Textbooks: Sacred space or marketplace?

Nine hundred dollars can buy a lot of beer--or concert tickets or music downloads or ramen noodles--but for American college students, that's roughly how much they're spending on required textbooks each year. According to the government's General Accounting Office, the cost of such books has increased at twice the rate of inflation over the last two decades, while over the same period tuition has also outpaced inflation. Students find themselves with two options--not enrolling or not buying the books. But a two-year-old St. Paul-based company says they're coming to the aid of cash-strapped collegiates: they're offering free downloadable books to students; and all young scholars have to do is offer up a little data on buying preferences and endure a few dozen ads in the books. Win-win, right?

To get free books from Freeload Press students must fill out a brief survey. The questions are fairly innocuous: "Which car would you most likely buy after graduating?," with a pulldown menu of options, from Acura to Scion. "What will be your first major purchase when you graduate?" (Options include car, home, jewelry, and electronics.) Once completed, they can choose from a dozen or so books, which are sprinkled with ads for Culver's, FedEx Kinko's, math tutoring software, and the like.) The company won't include ads for beer, tobacco or "edgy kinds of things," says Freeload Chief Operating Officer Howard Quinlan. Ads don't interfere with content, and only appear in natural breaks in the editorial material--endplates and chapter breaks--a decision that came after discussion with students and textbook authors.

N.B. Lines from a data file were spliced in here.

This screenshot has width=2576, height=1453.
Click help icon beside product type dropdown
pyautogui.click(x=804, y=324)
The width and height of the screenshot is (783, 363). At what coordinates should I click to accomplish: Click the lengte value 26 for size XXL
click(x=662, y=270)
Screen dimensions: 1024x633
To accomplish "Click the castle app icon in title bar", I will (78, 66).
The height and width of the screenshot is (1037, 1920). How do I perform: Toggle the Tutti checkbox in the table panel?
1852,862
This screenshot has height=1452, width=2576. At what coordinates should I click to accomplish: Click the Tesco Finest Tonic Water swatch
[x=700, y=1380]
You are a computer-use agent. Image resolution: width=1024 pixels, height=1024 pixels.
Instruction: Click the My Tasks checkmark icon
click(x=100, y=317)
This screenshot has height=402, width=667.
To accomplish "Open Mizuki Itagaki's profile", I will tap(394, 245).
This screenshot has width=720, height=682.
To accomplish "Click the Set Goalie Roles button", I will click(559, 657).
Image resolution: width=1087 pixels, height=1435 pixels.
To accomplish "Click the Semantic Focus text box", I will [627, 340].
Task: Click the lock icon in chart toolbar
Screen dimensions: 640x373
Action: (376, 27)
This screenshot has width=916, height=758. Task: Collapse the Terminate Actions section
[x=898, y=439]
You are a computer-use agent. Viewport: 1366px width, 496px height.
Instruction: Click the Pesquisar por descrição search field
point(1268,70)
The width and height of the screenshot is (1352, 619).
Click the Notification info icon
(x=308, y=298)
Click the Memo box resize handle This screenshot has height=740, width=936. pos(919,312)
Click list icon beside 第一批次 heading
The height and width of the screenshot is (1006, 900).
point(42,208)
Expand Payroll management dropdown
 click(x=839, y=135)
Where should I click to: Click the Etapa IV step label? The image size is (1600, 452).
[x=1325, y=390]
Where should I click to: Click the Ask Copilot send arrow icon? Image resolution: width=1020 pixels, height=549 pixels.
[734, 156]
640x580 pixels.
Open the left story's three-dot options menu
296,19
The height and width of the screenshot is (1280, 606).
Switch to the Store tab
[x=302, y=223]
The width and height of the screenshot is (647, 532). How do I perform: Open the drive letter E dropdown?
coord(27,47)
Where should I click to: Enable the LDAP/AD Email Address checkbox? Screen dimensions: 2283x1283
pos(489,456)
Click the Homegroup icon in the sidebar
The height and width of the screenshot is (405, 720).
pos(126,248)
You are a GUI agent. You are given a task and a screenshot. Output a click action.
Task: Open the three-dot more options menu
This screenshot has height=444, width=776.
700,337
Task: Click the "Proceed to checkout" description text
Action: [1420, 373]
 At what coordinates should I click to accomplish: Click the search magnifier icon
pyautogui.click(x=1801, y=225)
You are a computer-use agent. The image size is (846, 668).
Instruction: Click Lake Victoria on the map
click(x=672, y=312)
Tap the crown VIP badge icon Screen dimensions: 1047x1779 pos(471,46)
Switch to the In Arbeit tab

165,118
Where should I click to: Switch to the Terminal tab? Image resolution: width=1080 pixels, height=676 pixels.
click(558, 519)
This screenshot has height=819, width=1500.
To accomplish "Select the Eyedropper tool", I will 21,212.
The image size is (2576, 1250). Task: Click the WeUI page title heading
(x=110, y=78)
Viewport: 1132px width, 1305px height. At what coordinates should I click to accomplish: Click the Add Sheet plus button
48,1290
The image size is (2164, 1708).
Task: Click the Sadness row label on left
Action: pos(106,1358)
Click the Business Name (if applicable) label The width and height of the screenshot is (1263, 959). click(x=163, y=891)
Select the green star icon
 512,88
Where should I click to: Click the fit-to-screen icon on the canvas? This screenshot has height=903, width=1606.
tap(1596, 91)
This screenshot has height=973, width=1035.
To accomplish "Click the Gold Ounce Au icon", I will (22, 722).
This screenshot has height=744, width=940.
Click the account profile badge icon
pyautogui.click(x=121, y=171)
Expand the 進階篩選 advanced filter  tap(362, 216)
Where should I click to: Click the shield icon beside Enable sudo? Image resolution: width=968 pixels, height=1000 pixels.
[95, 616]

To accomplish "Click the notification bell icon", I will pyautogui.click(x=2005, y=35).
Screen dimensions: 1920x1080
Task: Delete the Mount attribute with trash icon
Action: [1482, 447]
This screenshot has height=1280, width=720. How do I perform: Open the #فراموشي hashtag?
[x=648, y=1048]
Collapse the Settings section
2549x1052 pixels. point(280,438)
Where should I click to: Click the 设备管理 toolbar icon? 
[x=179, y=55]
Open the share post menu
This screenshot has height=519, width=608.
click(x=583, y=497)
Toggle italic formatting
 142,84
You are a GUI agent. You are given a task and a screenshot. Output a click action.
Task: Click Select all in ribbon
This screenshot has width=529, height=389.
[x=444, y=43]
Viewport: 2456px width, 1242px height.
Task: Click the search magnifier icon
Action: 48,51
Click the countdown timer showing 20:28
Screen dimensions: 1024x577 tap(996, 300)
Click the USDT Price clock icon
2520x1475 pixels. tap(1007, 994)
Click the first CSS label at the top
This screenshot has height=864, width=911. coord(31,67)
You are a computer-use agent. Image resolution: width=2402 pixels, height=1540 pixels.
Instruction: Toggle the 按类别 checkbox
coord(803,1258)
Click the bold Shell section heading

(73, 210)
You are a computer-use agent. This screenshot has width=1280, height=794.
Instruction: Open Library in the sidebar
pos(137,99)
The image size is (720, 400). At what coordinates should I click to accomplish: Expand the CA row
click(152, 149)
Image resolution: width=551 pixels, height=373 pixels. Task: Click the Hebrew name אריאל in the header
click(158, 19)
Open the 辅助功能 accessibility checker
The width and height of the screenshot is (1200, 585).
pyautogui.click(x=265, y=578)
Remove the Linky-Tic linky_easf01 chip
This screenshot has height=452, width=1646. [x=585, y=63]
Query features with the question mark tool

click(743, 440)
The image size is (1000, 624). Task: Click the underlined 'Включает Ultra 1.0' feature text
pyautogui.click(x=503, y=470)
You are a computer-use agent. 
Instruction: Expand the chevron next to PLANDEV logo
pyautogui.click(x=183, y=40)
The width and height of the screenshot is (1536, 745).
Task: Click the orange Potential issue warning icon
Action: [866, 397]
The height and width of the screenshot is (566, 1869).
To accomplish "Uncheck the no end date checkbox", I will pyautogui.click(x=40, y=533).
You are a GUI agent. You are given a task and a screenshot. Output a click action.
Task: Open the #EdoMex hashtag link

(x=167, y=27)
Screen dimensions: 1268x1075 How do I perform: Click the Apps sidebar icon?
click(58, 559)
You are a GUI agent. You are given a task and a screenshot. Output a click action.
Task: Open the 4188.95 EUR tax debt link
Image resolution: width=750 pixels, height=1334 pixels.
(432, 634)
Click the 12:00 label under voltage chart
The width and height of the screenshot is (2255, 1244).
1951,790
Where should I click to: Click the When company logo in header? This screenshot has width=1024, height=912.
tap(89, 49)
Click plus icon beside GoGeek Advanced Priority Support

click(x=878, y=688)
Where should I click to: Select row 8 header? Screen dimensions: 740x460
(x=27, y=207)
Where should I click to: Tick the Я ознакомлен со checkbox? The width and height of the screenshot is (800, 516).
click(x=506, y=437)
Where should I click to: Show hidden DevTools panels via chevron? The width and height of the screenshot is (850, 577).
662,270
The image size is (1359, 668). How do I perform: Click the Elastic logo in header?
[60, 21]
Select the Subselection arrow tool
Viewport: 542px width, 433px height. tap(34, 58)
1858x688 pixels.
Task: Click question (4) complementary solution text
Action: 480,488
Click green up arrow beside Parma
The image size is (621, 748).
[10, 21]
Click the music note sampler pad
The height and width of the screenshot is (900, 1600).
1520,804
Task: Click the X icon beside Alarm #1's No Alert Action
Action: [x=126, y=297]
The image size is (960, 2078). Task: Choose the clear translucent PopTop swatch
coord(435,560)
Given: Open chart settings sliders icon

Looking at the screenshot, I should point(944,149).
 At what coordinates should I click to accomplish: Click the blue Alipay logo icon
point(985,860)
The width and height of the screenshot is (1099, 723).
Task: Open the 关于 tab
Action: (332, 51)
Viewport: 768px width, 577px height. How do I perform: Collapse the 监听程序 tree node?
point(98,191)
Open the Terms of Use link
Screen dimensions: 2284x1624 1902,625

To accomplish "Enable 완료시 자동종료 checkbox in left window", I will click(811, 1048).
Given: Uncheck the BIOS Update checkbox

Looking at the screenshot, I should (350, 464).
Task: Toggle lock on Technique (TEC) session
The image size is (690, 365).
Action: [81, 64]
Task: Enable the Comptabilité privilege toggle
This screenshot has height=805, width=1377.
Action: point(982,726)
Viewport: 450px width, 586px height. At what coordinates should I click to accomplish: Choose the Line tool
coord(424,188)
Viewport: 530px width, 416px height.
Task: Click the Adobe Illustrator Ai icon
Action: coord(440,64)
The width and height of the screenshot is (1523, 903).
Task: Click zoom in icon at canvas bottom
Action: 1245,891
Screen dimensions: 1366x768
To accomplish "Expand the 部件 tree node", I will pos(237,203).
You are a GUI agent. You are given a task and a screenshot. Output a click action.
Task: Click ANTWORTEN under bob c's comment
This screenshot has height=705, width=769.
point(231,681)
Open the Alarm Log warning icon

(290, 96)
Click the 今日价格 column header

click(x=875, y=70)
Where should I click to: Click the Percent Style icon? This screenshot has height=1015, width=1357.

So far, Freeload offers books mainly in business-related fields (accounting, economics, math), and Quinlan admits that's because marketing is already part of the vocabulary of such fields. He adds, "Perhaps, if you got into the social sciences, maybe there'd be less acceptance." (The New York Times suggests that the acceptance, which it says is low already, might be tied to a name that "conjures an image of party crashers cadging free beer, not a publishing concern striving for the highest intellectual standards.")

Quinlan admits that there's a quid pro quo: students, "the most over-sampled demographic in America," know that they're being marketed to, but, he says, many of them will support the advertisers in gratitude for making the books available. "Really, there's no punches pulled; it's exactly as you see it and the advertisers that promote this really has a lot of wind in their sales in regard to goodwill."

Freeload doesn't sell student-submitted data, Quinlan promises, and the ads are "limited and tasteful." During a recent visit to the University of Houston Business School, he says he saw a Starbuck's in the student union and corporate ads. "The whole environment today is so significantly different that advertising is a part of this demographic's world. They've been surveyed to death, but if they didn't like it, why would they go out of their way to write a five- or six-sentence pithy response thanking us?"

Quinlan knows that "there's always going to be some people who think that [advertising in textbooks] is going to be sacred territority." One such person is John Schott, a professor of cinema and media studies at Carleton College in Northfield, MN. He sees efforts like Freeload's as akin to getting branded products in high school lunch rooms and bathroom walls. Schott says he's not naive enough to call for an ad-free world, but "The real question is where do we draw lines? For me, there aren’t really clear principles about how to do it. It’s a matter of taste, a matter of aesthetics, and a desire to create a culture that has spaces free from advertising.”

Such places are few and far between, as ads appear on cellphone screens, blimps hovering over the Metrodome, foreheads (and other tattooed body parts), signs held by the homeless, answering machines (damn you, Samuel L. Jackson!), and just about every surface of our urban environments. While somewhat ambivalent about Freeload Press' endeavor, Schott worries about the precedent. “It’s the foot in the door idea. It’s not unlike advertising before the movies. It used to be there would be one Coke ad before movies--and I'd complain to management each time. But, lo and behold, now you have advertising for five or eight or in some cases 10 minutes," he says.

"Every visual experience is going to eventually be associated with some kind of brand message," Schott adds. "I think it’s important to say we value spaces that are free of that. Especially when you look at the new locative media technologies that are being developed--billboards that ring your cellphone when you walk by, for instance--unless controlled, they can get very virulent. This invasion of advertising messages in our society is in a very incipient stage and it’ll be much more invasive in five, which is a reason to have a debate now and ask ourselves where we draw the lines."